The Orioles have played 19 games this year, and have used 18 different lineups.  With Brian Roberts out with a back injury, here’s what is probably their most likely current lineup and how they compare to the Yankees.

Player Pos PA Outs BR OBP Player Pos PA Outs BR OBP
Derek Jeter SS 5 3.1 0.69 .372 Lou Montanez LF 5 3.4 0.58 .320
Nick Johnson DH 5 3.0 0.72 .405 Adam Jones CF 5 3.3 0.69 .336
Mark Teixeira 1B 5 3.1 0.84 .381 Nick Markakis RF 5 3.1 0.75 .371
Alex Rodriguez 3B 5 3.1 0.87 .387 Miguel Tejada 3B 5 3.3 0.62 .332
Robinson Cano 2B 5 3.3 0.70 .338 Matt Wieters C 5 3.0 0.65 .358
Jorge Posada C 5 3.2 0.70 .355 Luke Scott DH 4 2.6 0.56 .339
Curtis Granderson CF 5 3.0 0.65 .341 Ty Wigginton 2B 4 2.7 0.52 .329
Nick Swisher RF 4 2.6 0.56 .360 Garrett Atkins 1B 4 2.7 0.49 .332
Brett Gardner LF 4 2.6 0.47 .341 Cesar Izturis SS 4 2.8 0.36 .306
Total 43 27.0 6.20 .365 Total 41 27.0 5.22 .337

Although they’ve only scored about 3.2 runs a game so far this season, the Orioles lineup is more like a 5.2 runs a game lineup that’s going through a rough stretch.

PA: # of PA in a single game
Outs: Outs made at the plate, equals PA times (1 minus OBP)
BR: Linear weights batting runs for listed PA
OBP:projected OBP

Oriole pitching hasn’t been very good either.

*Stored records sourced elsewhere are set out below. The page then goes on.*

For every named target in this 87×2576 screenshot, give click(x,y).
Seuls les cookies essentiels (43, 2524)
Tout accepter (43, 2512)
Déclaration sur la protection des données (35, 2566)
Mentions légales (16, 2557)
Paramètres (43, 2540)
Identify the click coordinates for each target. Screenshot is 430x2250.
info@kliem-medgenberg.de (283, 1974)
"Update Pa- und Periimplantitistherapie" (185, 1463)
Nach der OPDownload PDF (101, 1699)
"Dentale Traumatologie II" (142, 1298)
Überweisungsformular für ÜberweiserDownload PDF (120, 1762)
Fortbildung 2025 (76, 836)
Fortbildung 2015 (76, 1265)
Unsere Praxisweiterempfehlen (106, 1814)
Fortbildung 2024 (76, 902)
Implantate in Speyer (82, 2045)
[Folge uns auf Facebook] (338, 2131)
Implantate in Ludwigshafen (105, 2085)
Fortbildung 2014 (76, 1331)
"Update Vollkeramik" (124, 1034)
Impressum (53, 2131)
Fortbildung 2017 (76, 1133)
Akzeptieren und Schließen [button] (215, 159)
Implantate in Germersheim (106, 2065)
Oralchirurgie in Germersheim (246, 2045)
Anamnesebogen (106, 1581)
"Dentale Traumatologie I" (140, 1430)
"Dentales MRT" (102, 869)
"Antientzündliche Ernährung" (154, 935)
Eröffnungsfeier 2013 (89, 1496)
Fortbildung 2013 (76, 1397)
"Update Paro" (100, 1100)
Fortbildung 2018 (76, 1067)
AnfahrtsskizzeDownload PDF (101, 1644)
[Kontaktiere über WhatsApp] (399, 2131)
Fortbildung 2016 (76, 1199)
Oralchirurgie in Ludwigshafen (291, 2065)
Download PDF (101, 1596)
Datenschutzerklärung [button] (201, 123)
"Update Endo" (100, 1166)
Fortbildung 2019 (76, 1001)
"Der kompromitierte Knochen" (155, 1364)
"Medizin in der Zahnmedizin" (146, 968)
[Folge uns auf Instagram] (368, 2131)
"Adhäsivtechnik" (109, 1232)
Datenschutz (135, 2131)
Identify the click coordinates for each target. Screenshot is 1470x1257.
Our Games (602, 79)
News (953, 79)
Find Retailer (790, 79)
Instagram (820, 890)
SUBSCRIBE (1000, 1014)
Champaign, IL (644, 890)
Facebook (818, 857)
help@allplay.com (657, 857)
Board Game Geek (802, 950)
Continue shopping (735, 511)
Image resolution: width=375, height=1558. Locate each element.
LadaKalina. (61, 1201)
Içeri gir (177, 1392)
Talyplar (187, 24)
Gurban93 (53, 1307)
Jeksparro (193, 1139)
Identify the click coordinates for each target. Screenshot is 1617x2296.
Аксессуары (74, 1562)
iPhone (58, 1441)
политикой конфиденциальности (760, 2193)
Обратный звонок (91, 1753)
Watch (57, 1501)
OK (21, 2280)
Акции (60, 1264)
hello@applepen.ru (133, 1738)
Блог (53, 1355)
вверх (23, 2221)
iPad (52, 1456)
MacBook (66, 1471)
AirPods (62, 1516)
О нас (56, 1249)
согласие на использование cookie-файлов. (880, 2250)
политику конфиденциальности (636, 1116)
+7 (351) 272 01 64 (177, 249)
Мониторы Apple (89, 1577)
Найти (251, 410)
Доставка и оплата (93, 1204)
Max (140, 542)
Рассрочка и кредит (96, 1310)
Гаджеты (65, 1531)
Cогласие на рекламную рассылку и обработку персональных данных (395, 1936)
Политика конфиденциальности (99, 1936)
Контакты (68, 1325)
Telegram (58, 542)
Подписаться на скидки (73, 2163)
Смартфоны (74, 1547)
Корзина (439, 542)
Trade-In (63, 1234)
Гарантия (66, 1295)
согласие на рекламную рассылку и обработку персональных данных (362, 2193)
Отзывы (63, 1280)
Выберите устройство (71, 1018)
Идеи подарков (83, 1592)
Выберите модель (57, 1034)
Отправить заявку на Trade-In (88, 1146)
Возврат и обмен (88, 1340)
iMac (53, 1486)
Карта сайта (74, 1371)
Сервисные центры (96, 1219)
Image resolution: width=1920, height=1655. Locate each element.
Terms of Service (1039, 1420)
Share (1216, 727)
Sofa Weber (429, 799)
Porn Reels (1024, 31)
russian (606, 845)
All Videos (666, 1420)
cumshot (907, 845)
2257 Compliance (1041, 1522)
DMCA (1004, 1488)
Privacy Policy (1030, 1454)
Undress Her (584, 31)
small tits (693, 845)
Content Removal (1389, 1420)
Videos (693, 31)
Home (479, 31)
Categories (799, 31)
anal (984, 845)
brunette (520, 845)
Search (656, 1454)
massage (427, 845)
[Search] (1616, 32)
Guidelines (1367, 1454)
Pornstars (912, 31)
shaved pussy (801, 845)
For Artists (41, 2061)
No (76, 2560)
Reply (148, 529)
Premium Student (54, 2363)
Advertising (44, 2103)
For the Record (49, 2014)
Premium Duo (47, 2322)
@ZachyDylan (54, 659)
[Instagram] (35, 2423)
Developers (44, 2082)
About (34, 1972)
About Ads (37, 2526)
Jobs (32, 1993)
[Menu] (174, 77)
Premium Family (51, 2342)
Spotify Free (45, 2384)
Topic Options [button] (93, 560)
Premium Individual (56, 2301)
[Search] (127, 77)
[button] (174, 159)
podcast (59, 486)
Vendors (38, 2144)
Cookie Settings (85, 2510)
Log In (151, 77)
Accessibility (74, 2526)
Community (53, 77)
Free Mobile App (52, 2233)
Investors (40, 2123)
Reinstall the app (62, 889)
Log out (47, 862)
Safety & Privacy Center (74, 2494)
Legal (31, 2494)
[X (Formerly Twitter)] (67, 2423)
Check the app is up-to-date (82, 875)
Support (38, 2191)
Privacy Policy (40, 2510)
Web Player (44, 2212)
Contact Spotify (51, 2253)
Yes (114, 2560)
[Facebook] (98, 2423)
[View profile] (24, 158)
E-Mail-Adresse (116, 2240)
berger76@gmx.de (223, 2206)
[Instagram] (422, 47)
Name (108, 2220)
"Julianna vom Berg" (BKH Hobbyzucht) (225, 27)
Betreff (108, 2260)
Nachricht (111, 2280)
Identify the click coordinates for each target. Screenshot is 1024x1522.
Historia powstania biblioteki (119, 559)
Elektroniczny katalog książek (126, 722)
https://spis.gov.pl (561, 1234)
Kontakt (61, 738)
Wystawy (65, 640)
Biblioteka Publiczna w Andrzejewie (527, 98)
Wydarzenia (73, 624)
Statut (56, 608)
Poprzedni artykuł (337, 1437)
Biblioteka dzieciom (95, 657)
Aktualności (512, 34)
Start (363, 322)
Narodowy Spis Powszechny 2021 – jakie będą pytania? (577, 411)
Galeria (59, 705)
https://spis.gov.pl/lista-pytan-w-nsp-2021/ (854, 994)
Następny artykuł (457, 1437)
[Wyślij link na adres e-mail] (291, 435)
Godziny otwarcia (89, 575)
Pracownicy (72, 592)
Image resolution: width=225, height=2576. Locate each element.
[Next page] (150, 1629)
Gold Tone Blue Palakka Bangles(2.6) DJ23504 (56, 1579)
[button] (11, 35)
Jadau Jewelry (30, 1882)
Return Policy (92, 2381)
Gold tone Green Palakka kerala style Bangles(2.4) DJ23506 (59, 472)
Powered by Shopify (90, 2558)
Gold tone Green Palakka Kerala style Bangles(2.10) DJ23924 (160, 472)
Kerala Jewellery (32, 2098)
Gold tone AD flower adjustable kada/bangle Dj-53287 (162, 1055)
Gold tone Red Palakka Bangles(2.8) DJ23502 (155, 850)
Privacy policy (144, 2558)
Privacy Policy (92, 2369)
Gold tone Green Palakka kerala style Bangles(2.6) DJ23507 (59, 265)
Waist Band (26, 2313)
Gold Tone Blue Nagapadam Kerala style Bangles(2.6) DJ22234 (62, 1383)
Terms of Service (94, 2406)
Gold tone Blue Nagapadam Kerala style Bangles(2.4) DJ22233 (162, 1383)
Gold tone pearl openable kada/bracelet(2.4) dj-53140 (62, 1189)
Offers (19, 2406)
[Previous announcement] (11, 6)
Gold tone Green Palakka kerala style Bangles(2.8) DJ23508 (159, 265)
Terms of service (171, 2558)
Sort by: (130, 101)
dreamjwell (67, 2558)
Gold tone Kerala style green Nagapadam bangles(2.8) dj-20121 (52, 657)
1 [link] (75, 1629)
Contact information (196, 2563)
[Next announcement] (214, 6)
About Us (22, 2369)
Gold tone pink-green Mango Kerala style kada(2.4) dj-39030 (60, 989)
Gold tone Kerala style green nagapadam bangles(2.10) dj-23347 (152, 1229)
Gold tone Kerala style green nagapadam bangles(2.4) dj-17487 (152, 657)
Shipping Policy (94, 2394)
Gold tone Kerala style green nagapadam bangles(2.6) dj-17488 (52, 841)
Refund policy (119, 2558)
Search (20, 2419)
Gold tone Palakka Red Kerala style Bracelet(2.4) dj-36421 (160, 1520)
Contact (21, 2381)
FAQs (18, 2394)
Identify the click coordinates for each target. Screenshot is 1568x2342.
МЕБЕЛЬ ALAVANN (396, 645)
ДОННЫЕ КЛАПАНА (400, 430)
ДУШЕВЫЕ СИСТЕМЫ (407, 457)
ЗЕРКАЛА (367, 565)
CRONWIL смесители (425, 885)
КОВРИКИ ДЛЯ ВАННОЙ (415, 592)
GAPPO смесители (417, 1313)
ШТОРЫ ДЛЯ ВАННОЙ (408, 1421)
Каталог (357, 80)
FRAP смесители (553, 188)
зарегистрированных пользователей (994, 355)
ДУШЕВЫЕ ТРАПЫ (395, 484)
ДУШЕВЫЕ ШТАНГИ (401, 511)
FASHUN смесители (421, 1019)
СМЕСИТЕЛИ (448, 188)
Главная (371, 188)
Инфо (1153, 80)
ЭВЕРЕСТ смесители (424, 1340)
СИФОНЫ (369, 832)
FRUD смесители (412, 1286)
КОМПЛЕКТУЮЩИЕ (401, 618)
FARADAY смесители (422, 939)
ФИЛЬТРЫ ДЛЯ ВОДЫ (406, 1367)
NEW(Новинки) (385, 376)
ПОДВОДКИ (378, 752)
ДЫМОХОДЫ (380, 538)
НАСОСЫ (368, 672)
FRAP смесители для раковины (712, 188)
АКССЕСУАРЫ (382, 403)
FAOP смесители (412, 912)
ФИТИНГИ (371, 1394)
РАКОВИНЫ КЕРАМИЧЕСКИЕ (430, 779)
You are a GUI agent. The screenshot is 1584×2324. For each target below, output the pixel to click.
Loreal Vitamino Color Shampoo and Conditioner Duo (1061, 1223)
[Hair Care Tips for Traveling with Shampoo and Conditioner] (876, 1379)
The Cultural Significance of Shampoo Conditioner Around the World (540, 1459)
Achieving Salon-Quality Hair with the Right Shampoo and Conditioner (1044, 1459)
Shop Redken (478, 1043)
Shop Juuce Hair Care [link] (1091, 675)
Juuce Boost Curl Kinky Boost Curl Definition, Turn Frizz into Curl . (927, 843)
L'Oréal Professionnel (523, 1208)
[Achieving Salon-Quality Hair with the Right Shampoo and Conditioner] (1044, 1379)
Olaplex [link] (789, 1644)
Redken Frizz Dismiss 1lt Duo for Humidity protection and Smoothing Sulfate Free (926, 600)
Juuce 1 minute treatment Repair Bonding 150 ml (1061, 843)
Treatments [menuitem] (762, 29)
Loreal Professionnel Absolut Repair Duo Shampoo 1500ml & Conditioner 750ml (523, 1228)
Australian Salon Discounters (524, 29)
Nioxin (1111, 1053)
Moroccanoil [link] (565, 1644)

Rnk team lg Role G GS IP H R ER HR BB IBB HBP SO RA ERA FIP RSAR
4 Yankees AL SP 18 18 112.7 92 47 45 8 45 0 6 95 3.75 3.59 3.79 25.8
12 Orioles AL SP 19 19 110.0 123 70 58 11 35 4 5 84 5.73 4.75 4.06 1.1
9 Yankees AL RP 42 0 42.3 40 20 19 6 13 0 3 33 4.25 4.04 4.62 3.0
10 Orioles AL RP 55 0 53.7 55 28 28 7 26 5 1 48 4.70 4.70 4.62 1.1
5 Yankees AL Total 60 18 155.0 132 67 64 14 58 0 9 128 3.89 3.72 4.02 28.8
12 Orioles AL Total 74 19 163.7 178 98 86 18 61 9 6 132 5.39 4.73 4.24 2.2

Their bullpen hasn’t been that much worse than the Yankees’, although they save all their sucking for blowing leads against Boston.  Their rotation has a pretty good FIP, but they’ve allowed a lot more runs than their peripherals say they should have.  They’ve also allowed 12 unearned runs, compared to the Yankees whio’ve allowed three.

Defensively, the Orioles projected around average going into the year, but so far this year they’ve been around four runs worse than average.

Pos Player RS RS/150 Player RS RS/150
C Jorge Posada -0.03 -5 Matt Wieters 0.00 0
1B Mark Teixeira 0.02 3 Garrett Atkins -0.01 -1
2B Robinson Cano 0.00 -1 Ty Wigginton -0.02 -3
3B Alex Rodriguez -0.03 -5 Miguel Tejada 0.00 0
SS Derek Jeter -0.03 -4 Cesar Izturis 0.04 6
LF Brett Gardner 0.02 3 Lou Montanez 0.00 0
CF Curtis Granderson 0.04 5 Adam Jones 0.02 3
RF Nick Swisher 0.00 0 Nick Markakis -0.01 -1
Total -0.01 -2 0.01 2

RS: Projected runs saved compared to average defensively per game, using an average of projected zone rating and UZR
RS/150: RS pro-rated to 150 games

As bad as the Orioles have looked to this point, we really can’t expect them to be this bad going forward.  Let’s just hope the correction comes AFTER this series.

So here are the inputs to figure out the win probablity of each game.

Yankees
Offense: 6.20 runs
Defense: -0.01 runs
Game 1 pitching: 4.1 runs
Game 2 pitching: 3.7 runs
Game 3 pitching: 4.3 runs

Orioles
Offense: 5.20 runs
Defense: +0.01 runs
Game 1 pitching: 5.1 runs
Game 2 pitching: 5.1 runs
Game 3 pitching: 4.9 runs

Yankee Win Probabilities
Game 1: 65.8%
Game 2: 69.6%
Game 3: 61.9%

After losing two of three games to the Angels, the Yankees are now on pace to win 97.5 games, which puts them behind the Rays who are on pace to win 98.8.  Because of that, a sweep would be nice, but the most likely outcome is the Yankees taking two of three. 

I’ve always felt that Baltimore plays better against the Yankees than they do against Boston, but to see if that’s actually true, here are some splits going back to 2005.

2005-2009 Orioles vs. PA AB R H 2B 3B HR RBI SB CS BB SO BA OBP SLG OPS
Boston Red Sox 3411 3064 370 795 169 9 77 352 52 16 280 571 .259 .323 .396 .719
New York Yankees 3543 3168 477 888 160 15 108 459 67 28 284 548 .280 .342 .443 .785
2005-2009 Orioles vs. W L RA ERA FIP GS IP H R ER HR BB HBP SO
Boston Red Sox 25 65 6.32 5.84 5.38 90 779 914 547 506 101 448 37 535
New York Yankees 35 56 6.04 5.67 5.53 91 797 894 535 502 136 371 44 577

Well, that’s pretty f’ing annoying, isn’t it?